Indonesia sebenarnya bukan negara miskin tetapi dikategorikan secara internasional sebagai negara yang cukup menengah ke bawah. Kategorisasi tersebut semata-mata didasarkan pada pengukuran besarnya pendapatan per kapita suatu negara yang lebih lanjut digunakan untuk memperkirakan persentase orang yang hidup di bawah garis sekian dolar Amerika Serikat. Mirisnya, ketika dunia memandang Indonesia sesuai dengan label tingkat kemiskinan yang cukup memprihatinkan, kita acapkali hanyut dalam pandangan yang demikian pula. Padahal seperti yang telah saya sebutkan sebelumnya, label yang tersemat pada negara ini mengenai kemiskinan sangatlah relatif dan seharusnya tidak boleh dipercaya begitu saya. Apabila kepercayaan pada label itu tetap dibiarkan berkembang,  maka dampaknya kepada pembangunan negara akan terasa.

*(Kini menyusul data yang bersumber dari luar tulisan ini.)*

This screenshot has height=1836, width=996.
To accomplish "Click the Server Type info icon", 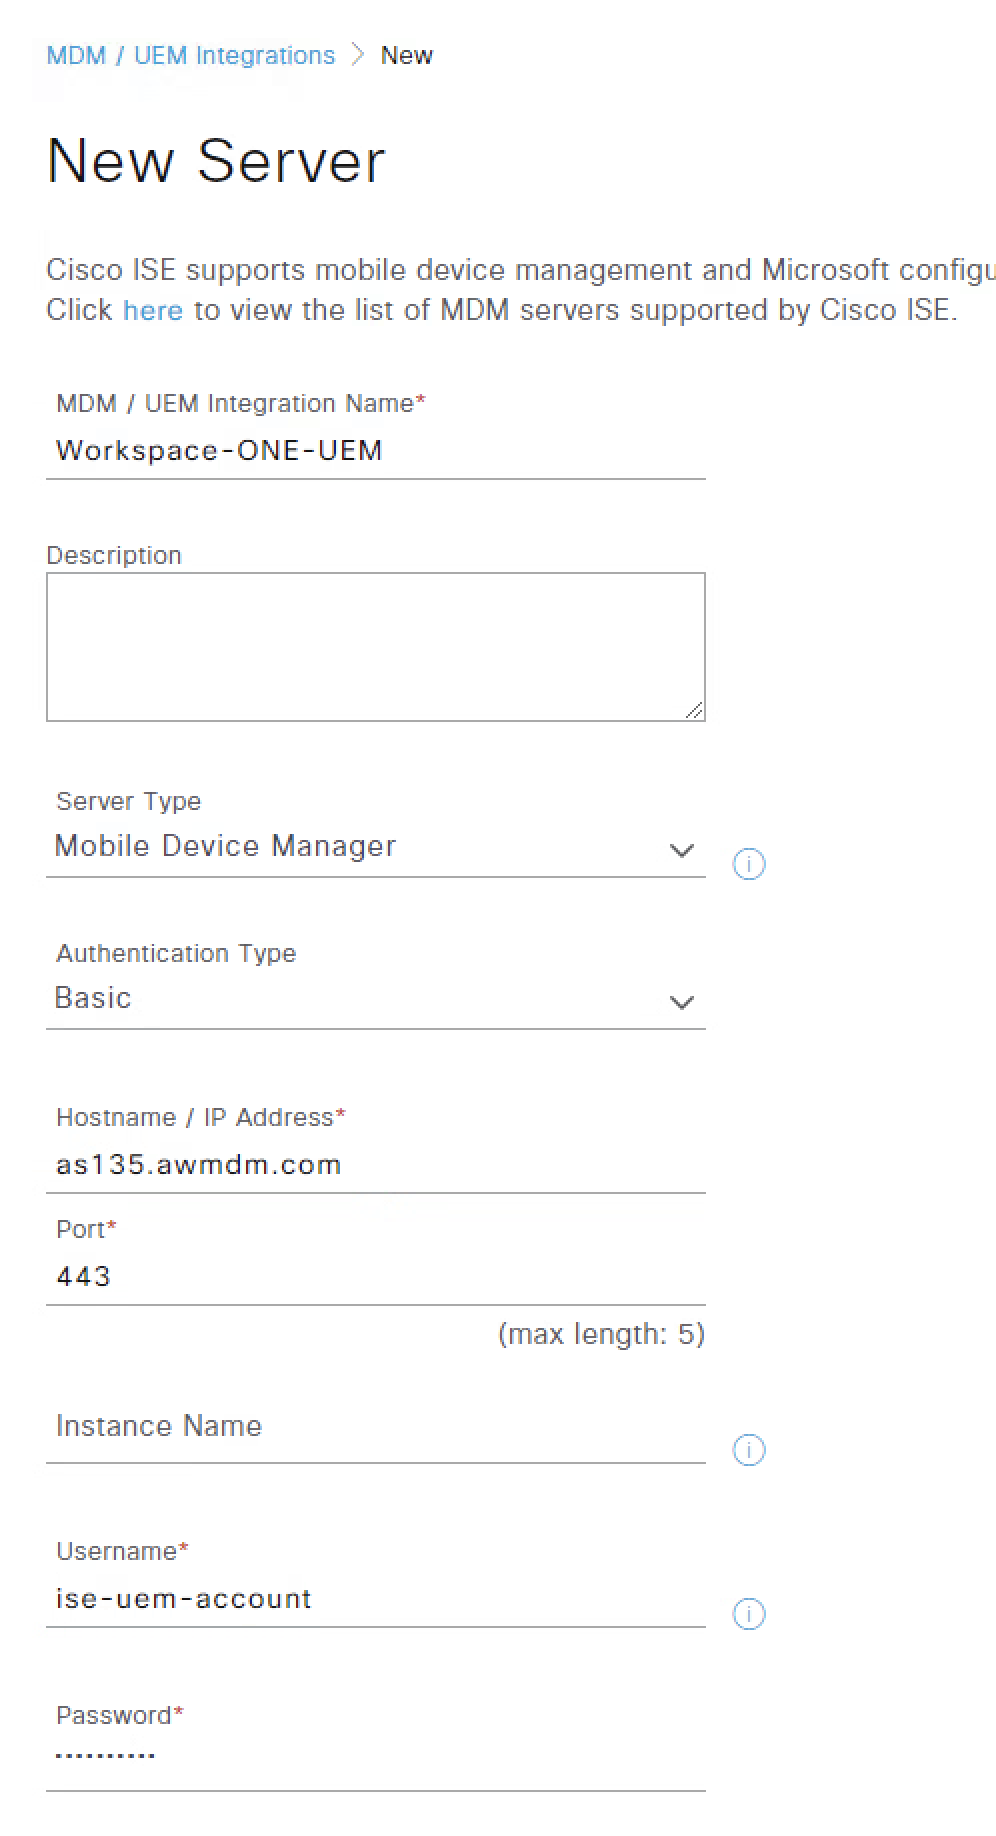I will point(748,864).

Hal yang membuat saya berani mengatakan bahwa konsepsi kemiskinan yang berlaku saat ini tidak sepatutnya kita jadikan vonis atau harga mati adalah karena saya melihat sendiri fakta bahwa label kemiskinan tersebut seperti telah dijadikan sebagai kepercayaan pribadi oleh sebagian kecil potret rakyat Indonesia. Potret itu sudah saya gambarkan dalam potongan dialog di atas. Suatu potret yang merefleksikan krisis identitas suatu negara yang kaya.


Dokumentasi Pribadi: Bersama anak-anak harapan Desa Betok Jaya
Percakapan antara saya dan seorang gadis kecil di atas terjadi pada hari-hari pertama saya berada di sebuah desa kecil di kepulauan terdepan Indonesia, Desa Betok Jaya, Kepulauan Karimata. Dalam rangka menunaikan tugas Kuliah Kerja Nyata 2013 dari universitas, saya sampai di desa ini dan menetap hampir satu bulan. Desa ini masuk ke dalam wilayah pemekaran Kabupaten Kayong Utara, Kalimantan Barat yang baru resmi berjalan selama enam tahun.

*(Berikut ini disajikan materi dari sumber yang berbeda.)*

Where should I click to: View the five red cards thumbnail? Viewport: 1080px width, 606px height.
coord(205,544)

Terpisahkan oleh laut yang harus ditempuh selama berjam-jam dari pusat pemerintahan kabupaten tersebut, Desa Betok Jaya masih termasuk dalam kelompok wilayah administratif berpredikat 'daerah tertinggal' di Indonesia. Minimnya fasilitas pendidikan dan kesehatan di desa ini juga secara tidak langsung dapat dikatakan telah membentuk pola pikir di benak warga desa ini bahwa mereka lebih rendah daripada para mahasiswa yang datang ke wilayah itu mengingat rata-rata warga yang berlatar belakang pendidikan hanya sampai di bangku Sekolah Dasar. Sekalipun ada yang merupakan lulusan SMP, namun jumlahnya masih sangat sedikit karena SMP di desa ini baru berdiri sekitar lima tahun lalu. Kesempatan untuk mengenyam pendidikan hingga SMA pun semakin mengerucut karena desa ini tidak memiliki SMA sehingga yang ingin melanjutkan sekolah setelah lulus SMP harus pergi ke Sukadana, Ketapang atau Belitung.

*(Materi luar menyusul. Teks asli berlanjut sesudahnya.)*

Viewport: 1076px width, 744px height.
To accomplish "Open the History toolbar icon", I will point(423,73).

Bagaimanapun, letak geografis dan julukan sebagai 'daerah tertinggal' itu seakan berperan besar dalam menciptakan efek psikologis berupa perasaan terisolasi dan terbelakang meski pada kenyataannya saya percaya mereka tidak demikian. Efek psikologis tersebut sangat terpampang jelas di mata saya dan rekan-rekan dalam observasi lapangan yang kami lakukan.

Kewirausahaan: Peluang dan Tantangan

Saya melihat bahwa akar masalah yang sebenarnya dari kemiskinan berkisar di seputar kepemilikan uang, baik dalam kemampuan menghasilkan maupun pengelolaannya. Kekurangmampuan menghasilkan maupun mengelola uang inilah yang membuat kemampuan ekonomi seseorang menjadi terbatas. Kewirausahaan, dalam hal ini merupakan jawaban untuk menyelesaikan inti permasalahan tersebut sebab kewirausahaan mendorong peningkatan kemampuan menghasilkan dan mengelola uang.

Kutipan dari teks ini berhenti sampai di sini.